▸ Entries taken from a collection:

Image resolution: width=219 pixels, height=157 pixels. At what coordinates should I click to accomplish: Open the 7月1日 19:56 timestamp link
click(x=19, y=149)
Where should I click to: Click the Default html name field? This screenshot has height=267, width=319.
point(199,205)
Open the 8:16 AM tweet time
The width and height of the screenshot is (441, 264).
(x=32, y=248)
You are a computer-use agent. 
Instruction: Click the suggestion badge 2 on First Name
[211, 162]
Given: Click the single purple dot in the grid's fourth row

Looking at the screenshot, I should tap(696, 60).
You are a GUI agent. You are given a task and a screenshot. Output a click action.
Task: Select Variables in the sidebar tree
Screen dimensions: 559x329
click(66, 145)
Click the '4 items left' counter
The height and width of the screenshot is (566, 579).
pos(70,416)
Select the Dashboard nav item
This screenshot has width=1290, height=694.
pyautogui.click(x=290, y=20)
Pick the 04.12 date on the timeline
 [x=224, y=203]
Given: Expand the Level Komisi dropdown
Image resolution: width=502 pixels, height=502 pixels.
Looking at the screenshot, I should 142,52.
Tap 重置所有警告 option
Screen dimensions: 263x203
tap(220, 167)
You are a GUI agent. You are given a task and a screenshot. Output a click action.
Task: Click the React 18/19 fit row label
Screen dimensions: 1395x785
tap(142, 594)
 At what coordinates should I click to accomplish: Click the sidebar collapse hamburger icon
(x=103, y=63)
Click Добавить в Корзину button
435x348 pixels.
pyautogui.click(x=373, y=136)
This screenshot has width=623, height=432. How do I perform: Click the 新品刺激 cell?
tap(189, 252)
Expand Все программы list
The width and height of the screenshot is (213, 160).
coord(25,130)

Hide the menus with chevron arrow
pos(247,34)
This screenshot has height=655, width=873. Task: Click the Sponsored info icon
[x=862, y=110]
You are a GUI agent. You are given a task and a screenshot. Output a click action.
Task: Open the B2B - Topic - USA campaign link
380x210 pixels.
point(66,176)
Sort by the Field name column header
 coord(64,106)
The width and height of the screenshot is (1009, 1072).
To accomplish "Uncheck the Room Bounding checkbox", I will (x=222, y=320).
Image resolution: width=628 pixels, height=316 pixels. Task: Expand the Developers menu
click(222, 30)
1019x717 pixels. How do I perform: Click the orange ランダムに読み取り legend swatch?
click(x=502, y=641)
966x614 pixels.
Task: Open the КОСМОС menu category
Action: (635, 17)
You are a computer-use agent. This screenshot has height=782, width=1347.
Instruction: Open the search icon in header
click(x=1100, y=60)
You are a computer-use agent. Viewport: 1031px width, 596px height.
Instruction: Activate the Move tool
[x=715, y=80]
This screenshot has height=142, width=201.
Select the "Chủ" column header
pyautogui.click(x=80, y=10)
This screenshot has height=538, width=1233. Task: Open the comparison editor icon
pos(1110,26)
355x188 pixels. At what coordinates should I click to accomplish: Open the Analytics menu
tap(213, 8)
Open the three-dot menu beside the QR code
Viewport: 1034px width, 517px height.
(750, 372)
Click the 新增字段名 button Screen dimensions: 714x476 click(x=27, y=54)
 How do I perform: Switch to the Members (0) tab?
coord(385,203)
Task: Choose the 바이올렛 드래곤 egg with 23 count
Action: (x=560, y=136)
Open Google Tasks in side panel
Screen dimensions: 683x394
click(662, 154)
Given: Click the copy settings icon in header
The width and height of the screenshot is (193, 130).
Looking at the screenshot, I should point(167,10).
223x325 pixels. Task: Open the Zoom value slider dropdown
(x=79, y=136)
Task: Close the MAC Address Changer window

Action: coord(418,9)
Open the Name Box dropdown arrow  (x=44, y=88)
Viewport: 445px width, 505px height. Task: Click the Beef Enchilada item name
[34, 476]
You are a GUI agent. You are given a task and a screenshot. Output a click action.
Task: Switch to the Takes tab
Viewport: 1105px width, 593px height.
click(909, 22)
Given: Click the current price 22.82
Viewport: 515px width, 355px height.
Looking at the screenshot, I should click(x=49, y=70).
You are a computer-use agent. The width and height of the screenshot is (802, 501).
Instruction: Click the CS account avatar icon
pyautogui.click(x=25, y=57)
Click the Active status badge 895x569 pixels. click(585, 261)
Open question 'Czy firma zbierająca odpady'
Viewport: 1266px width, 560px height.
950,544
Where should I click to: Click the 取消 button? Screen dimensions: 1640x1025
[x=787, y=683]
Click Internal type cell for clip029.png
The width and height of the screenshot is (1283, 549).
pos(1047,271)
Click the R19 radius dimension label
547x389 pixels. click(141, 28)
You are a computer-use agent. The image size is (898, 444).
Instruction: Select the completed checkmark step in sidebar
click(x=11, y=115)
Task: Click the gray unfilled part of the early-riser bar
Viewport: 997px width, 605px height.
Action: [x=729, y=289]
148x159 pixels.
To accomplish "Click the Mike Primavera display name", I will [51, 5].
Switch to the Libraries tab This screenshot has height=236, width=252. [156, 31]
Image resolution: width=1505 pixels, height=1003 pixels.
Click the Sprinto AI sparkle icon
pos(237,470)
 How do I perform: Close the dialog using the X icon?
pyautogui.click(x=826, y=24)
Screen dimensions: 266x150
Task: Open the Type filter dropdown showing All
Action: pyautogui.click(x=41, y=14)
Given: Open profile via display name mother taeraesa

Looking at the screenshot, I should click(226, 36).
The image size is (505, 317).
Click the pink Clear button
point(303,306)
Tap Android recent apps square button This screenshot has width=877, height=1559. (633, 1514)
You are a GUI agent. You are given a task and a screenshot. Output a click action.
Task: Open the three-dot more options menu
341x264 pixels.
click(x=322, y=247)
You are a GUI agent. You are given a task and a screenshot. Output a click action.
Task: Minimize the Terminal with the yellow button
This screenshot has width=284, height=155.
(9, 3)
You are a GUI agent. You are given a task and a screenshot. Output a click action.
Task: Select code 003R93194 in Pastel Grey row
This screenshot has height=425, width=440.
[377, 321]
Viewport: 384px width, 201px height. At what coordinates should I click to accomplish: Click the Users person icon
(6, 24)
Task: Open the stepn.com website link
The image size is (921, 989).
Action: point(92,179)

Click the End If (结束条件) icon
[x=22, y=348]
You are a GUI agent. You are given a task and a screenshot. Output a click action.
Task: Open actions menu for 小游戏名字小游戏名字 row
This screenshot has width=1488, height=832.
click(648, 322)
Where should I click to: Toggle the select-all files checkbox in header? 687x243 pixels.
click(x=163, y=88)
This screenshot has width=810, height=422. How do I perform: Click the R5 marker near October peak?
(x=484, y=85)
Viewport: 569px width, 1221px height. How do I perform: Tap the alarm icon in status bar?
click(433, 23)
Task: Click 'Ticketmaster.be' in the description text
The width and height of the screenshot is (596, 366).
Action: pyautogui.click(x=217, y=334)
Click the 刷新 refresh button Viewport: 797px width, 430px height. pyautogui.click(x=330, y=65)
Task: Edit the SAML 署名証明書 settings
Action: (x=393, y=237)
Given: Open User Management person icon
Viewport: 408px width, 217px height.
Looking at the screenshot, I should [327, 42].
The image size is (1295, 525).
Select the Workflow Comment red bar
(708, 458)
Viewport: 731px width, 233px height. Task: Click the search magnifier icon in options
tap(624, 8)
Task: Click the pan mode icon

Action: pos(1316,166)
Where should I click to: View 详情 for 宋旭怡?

▸ Task to complete:
Starting with the line that contains "Task: Click 'Ticketmaster.be'", return every line through the last one of the records, exactly as written.

▸ Finished task:
Task: Click 'Ticketmaster.be' in the description text
The width and height of the screenshot is (596, 366).
Action: pyautogui.click(x=217, y=334)
Click the 刷新 refresh button Viewport: 797px width, 430px height. pyautogui.click(x=330, y=65)
Task: Edit the SAML 署名証明書 settings
Action: (x=393, y=237)
Given: Open User Management person icon
Viewport: 408px width, 217px height.
Looking at the screenshot, I should [327, 42].
The image size is (1295, 525).
Select the Workflow Comment red bar
(708, 458)
Viewport: 731px width, 233px height. Task: Click the search magnifier icon in options
tap(624, 8)
Task: Click the pan mode icon

Action: pos(1316,166)
Where should I click to: View 详情 for 宋旭怡?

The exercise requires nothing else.